Are 'Good' Intentions Good Enough? The Road to Hell is Paved with Good Intentions

Intention is not a justification for excusing a wrong-action, as if an action can be magically validated based on the intent we had at the time. Intention is indeed important. We desire and intend to achieve some goal or end.

But is that a right-end, and are the actions we take to achieve it right? Are we justifying the means to an end, or are we considerate in the journey taken?

Intention is not just thought, it's desire, wish, want, and motivation, which is emotion as well. It's thought and emotion in a feedback to process reality and find motivation to direct us towards an action.

The road to hell is paved with good intentions. Poorly constructed thoughts, emotions, motivations or intents, can be very dangerous.

Thinking we will do "good works" in the world by functioning from a simplified focus on intentions without proper construction of our thoughts to act, will lead us to being misguided and lost. If we don't elevate ourselves to a higher consciousness modality of thought, emotion and action, we are essentially condemning, insulting and offending ourselves through our ignorance. We need to return to thinking things through in our "minds" and "hearts" to properly process our surroundings and act rightly.

The intention needs to be valid to drive and manifest right-action in the world. Thought is the essence. That is where it starts. Where it ends is what matters, and that is our actions. Cause and effect provides a reciprocal feedback that ends with the results, the effect, not our best wishes and wants that drive us to create them. Intentional drives are the starting point that needs to be properly evaluated internally in consciousness. A poorly validated and justified intention can produce wrong results, if not harm for ourselves or others.
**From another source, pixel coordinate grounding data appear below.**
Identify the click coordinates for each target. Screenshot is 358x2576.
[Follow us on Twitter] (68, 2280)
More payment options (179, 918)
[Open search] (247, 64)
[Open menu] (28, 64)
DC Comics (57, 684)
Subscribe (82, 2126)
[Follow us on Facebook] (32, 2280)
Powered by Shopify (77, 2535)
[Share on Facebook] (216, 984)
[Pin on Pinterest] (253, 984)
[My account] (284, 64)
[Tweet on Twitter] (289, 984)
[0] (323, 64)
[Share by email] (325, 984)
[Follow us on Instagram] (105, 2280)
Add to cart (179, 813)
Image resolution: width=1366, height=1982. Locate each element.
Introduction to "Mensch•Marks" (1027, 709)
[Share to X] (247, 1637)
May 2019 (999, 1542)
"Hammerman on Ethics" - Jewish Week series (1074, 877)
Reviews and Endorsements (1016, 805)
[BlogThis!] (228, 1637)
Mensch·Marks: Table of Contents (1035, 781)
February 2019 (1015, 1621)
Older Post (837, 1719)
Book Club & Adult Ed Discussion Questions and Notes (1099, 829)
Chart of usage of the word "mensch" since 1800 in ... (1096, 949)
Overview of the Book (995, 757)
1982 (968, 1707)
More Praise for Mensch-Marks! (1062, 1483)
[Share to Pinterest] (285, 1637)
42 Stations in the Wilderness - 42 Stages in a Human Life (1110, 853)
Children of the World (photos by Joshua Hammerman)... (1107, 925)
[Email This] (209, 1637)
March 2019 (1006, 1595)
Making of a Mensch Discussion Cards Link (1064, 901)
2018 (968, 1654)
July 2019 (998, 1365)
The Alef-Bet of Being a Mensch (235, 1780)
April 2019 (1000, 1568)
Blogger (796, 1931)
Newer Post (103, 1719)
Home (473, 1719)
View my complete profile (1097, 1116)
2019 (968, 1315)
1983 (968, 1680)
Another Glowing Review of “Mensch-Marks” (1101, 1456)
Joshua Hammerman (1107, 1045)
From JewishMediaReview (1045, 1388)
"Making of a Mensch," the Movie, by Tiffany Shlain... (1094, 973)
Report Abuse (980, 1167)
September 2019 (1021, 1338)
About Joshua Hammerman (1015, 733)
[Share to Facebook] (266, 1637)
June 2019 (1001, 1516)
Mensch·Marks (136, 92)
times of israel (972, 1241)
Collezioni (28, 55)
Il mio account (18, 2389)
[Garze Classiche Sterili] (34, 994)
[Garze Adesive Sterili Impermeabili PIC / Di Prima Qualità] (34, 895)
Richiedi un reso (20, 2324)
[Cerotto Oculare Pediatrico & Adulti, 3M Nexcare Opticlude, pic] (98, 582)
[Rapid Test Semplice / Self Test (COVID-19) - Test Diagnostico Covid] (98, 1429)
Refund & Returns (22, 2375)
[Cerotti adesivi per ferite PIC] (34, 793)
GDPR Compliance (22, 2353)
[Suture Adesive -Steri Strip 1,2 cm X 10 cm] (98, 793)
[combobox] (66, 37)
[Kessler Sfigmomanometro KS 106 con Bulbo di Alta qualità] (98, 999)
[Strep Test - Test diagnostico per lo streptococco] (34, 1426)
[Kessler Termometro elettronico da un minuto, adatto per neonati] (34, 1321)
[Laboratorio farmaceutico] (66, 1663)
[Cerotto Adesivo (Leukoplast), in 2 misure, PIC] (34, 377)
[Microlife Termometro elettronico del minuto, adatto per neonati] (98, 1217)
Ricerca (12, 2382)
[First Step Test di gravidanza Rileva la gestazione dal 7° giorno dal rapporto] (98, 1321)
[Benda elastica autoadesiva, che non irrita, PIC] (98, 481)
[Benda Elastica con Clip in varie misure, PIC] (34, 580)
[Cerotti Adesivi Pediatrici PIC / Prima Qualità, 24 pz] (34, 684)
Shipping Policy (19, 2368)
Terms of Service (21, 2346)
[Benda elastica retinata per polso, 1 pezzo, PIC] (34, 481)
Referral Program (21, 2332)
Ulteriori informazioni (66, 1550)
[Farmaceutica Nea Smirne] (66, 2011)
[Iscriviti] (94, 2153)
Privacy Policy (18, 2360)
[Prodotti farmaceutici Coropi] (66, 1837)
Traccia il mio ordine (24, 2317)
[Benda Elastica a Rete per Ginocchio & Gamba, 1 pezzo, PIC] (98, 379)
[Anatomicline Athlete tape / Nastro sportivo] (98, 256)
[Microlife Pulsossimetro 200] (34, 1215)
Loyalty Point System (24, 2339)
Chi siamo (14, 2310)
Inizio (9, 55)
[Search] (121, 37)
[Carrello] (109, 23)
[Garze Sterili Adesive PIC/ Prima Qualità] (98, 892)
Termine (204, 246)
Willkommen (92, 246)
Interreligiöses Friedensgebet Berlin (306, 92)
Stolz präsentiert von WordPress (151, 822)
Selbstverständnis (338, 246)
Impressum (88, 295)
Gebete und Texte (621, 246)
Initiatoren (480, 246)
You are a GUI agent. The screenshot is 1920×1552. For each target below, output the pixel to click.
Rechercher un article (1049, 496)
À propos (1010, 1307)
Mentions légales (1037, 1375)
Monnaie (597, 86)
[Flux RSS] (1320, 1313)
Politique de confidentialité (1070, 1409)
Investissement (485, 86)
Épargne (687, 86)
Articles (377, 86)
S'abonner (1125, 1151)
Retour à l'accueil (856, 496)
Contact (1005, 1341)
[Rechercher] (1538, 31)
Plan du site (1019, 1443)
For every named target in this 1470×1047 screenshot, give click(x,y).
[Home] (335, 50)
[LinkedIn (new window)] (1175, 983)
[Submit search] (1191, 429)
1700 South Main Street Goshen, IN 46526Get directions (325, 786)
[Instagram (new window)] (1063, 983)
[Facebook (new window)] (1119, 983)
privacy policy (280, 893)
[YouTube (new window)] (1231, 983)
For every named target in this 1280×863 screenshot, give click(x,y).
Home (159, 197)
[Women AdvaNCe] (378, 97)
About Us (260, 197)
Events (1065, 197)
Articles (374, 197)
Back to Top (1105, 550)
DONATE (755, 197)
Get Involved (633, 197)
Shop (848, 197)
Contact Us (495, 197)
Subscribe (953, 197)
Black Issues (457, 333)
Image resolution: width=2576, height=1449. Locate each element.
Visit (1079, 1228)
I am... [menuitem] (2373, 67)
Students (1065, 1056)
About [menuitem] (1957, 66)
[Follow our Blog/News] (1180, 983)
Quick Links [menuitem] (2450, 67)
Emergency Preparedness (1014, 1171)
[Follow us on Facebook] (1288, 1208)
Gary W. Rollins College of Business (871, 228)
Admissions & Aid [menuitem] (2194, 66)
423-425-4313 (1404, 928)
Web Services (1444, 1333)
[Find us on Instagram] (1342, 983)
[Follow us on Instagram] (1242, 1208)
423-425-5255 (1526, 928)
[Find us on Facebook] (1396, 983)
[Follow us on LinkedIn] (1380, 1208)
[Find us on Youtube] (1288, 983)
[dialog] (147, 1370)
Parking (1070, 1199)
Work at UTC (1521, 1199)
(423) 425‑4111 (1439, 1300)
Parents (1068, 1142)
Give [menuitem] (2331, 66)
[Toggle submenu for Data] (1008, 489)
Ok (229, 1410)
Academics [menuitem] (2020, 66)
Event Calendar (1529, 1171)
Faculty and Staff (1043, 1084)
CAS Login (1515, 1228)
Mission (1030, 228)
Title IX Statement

Those who put intention of doing 'good' above the actual action of doing good or not, are deluding themselves about how to manifest reality. These types of thinkers conclude that "the intention is what matters" as "their 'heart' was in the 'right' place", and other delusions they use to seek to justify the wrong-action of the people who create evil in this world. I've heard people try to say Hitler had good intentions. Harm done? Well his intentions were in the right place, give him a break :\

They also blindly believe in some oversimplified notion that "thoughts create reality" or "consciousness creates all of existence", and "the 'observer effect' PROVES reality would not exist without consciousness", when that is NOT the case at all! That is the infection of an imaginary belief construct that twists and corrupts they way someone perceives reality.

Even if that's what they think they are doing (an alleged "good") the fact of them being ignorant and unaware of the true causes for repeating actions or a way of life is no reason to accept intention as the "most important" thing, when it's the actual action that matters in the end.

The intention/thought is where it starts. You need to be well equipped in understanding reality to maximize accurately choosing what to do, no matter your good intentions. That is why life is learning, and we are supposed to learn from our mistakes, not continually justify or excuse them.

We judge, offend, insult and condemn ourselves by our very own actions. We are our own worst enemies.

"You start with something pure, something exciting, then come the mistakes, the compromises. We create our own demons."
- Iron Man 3

We have a thought, an intent, and we run with it without understanding what we are doing. Paving the road to hell. The compromises are the sacrifice of truth for that intent. Then we create our own demons, shadow, darkness, negative and suffering, which is often to create immorality and evil into the world.

“Half the harm that is done in this world is due to people who want to feel important. They don’t mean to do harm. ­ But the harm does not interest them. Or they do not see it, or they justify it. Because they are absorbed in the endless struggle to think well of themselves.”
- T. S. Eliot

Thoughts matter, emotions matter, intentions matter, for they are the foundation to action. But in the end they pale in comparison to the resulting action that produces manifested results in the world (be they good or evil).

Some people like to use "intention" as a cop-out for the manifested results they produced. But the action was already done, their intent fooled them, misled them, because proper understanding of holistic aspects of consciousness were not in hand. They went with the blindly "trust-your-feelings" trap. An idea or choice "felt-good", so it was most desired, without taking the proper time to think, or to develop and learn better thinking skills.

“Life isn’t about where you are going or how fast, it’s about how you get there. It doesn’t really matter what you had in your mind, or your heart, or how much you wanted it, or how good your intentions were, all that really matters is what you do, because what we do is who we are.”
- Space Warriors (2013)

In the end, what we do is what matters, not all the excuses or reasons we did it. That doesn't mean intentions or thoughts don't count, because they do. They are used to head towards the faulty actions, or the proper action. Correcting our thoughts is how we correct our behavior. Be mindful of the journey taken to get to a destination.

Do you think intentions justify and excuse someone from what they did?
Have you even fallen for the "good intentions" excuse?
Did you use it yourself, or have it used on you?


Thank you for your time and attention. Peace.